Ey mü’mine kin ve adâvet besleyen insafsız adam! Nasıl ki, sen bir gemide veya bir hanede bulunsan, seninle beraber dokuz mâsum ile bir câni var. O gemiyi gark ve o haneyi ihrak etmeye çalışan bir adamın ne derece zulmettiğini bilirsin. Ve zalimliğini, semâvâta işittirecek derecede bağıracaksın. Hattâ birtek mâsum, dokuz câni olsa, yine o gemi hiçbir kanun-u adaletle batırılmaz.

Aynen öyle de, sen, bir hane-i Rabbâniye ve bir sefine-i İlâhiye olan bir mü’minin vücudunda, İmân ve İslâmiyet ve komşuluk gibi, dokuz değil, belki yirmi sıfat-ı mâsume varken, sana muzır olan ve hoşuna gitmeyen bir câni sıfatı yüzünden ona kin ve adâvet bağlamakla o hane-i mâneviye-i vücudun mânen gark ve ihrakına, tahrip ve batmasına teşebbüs veya arzu etmen, onun gibi şenî ve gaddar bir zulümdür.” (22. Mektup Uhuvvet Risalesi)

“Mü’minlerde” deyimin genel anlamı, mü’minin iç dünyası ve ehl-i iman ile iyi ilişki kurma bağlamında önemli bir mesajdır. Uhuvvet insanlar arasındaki ilişkiyi güçleştirir. Hatta bu kardeşlik bağı devam edilmesi halinde sair insanların İslamiyet’in bu güzel hasletine özen göstererek İslama teveccüh artar. Aksi takdirde mü’minlerde nifak ve şikak gibi olumsuz bir sıfatın bulunması hem mü’minler arasında hem de cemiyette kin ve hasede sebebiyet vermektedir. Bu nedenle kin ve düşmanlığa yol açan olumsuz sıfatların insanlık için zararlı bir zehir olduğu belirtilmektedir.

Mü’minler arasında ve özellikle Nur Talebeleri arasındaki tesanüdün muhafaza edilmesi, uhuvvetle doğrudan ilgilidir.

Ayrıca Bediüzzaman’ın yukarıda verdiği örnekte, adalet-i mahza ve adalet-i izafiye ayrımında, İslam’ın adalet anlayışının adalet-i mahza türünden; yani ferdin hakkını toplum ve devlet yararına feda etmeyen türden bir adalet olduğunu, uhuvvetin aynı zamanda adaletin önemli bir sonucu, adavetin ise zulüm olduğunu göstermektedir.

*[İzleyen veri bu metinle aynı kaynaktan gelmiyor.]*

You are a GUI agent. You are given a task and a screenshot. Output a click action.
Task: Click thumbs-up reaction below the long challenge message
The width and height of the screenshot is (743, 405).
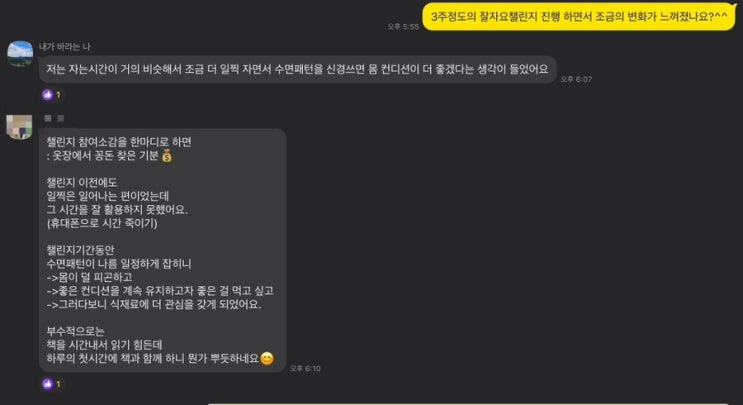coord(51,384)
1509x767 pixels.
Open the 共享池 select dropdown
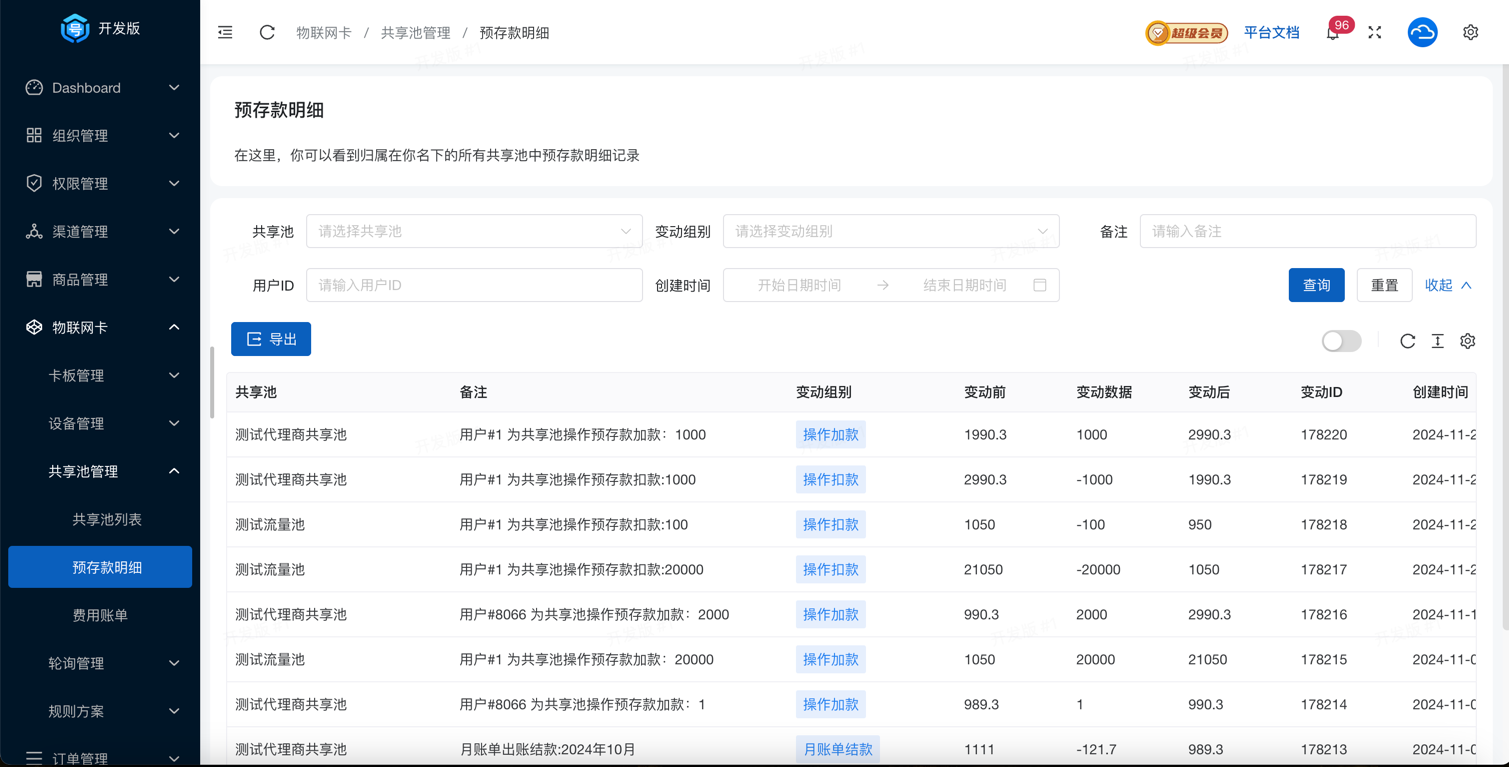tap(474, 231)
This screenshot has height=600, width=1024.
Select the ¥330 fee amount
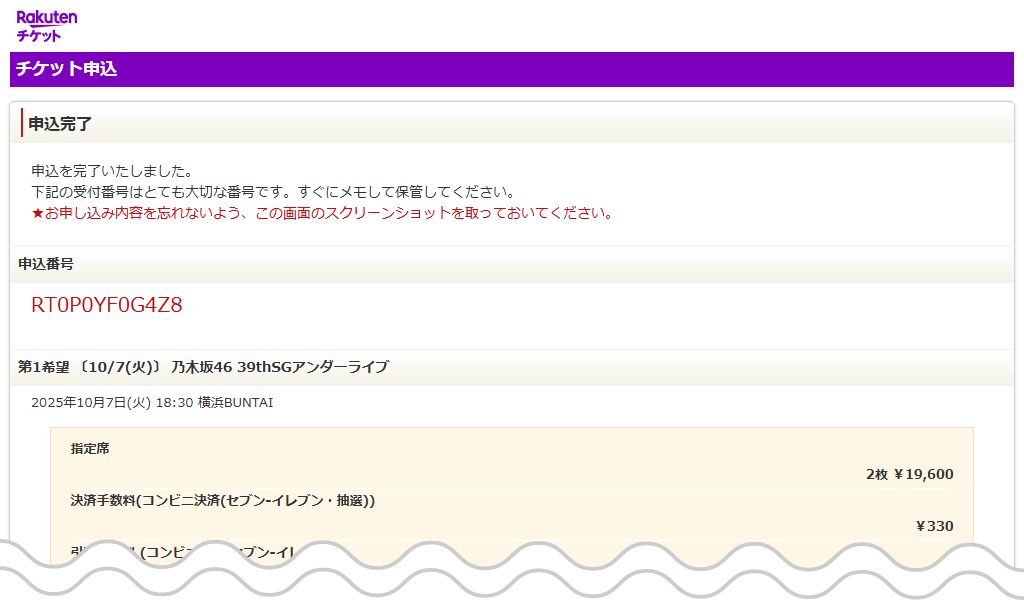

İnsanları zatı için değil, sıfatı için sevmek lazımdır. O halde önemli olan hangi kıymetli sıfatlara sahip olduğudur. Yani kişide bir tane olumlu sıfat dahi varsa, diğer olumsuz sıfatları için kin bağlamak ve ona düşmanlık etmek zulümdür. Mü’minin mü’min kardeşinde gördüğü kötü bir sıfatı için ona düşmanlık değil, belki o kötü hasletten kardeşinin kurtarılması için ona acımalı ve yardımcı olması gerekir. Bir kardeşini kötü bir sıfatından kurtulması için çaba gösteren bir mü’min, aslında kendini de huzurlu ve manen gönül hoşluğu içinde görür.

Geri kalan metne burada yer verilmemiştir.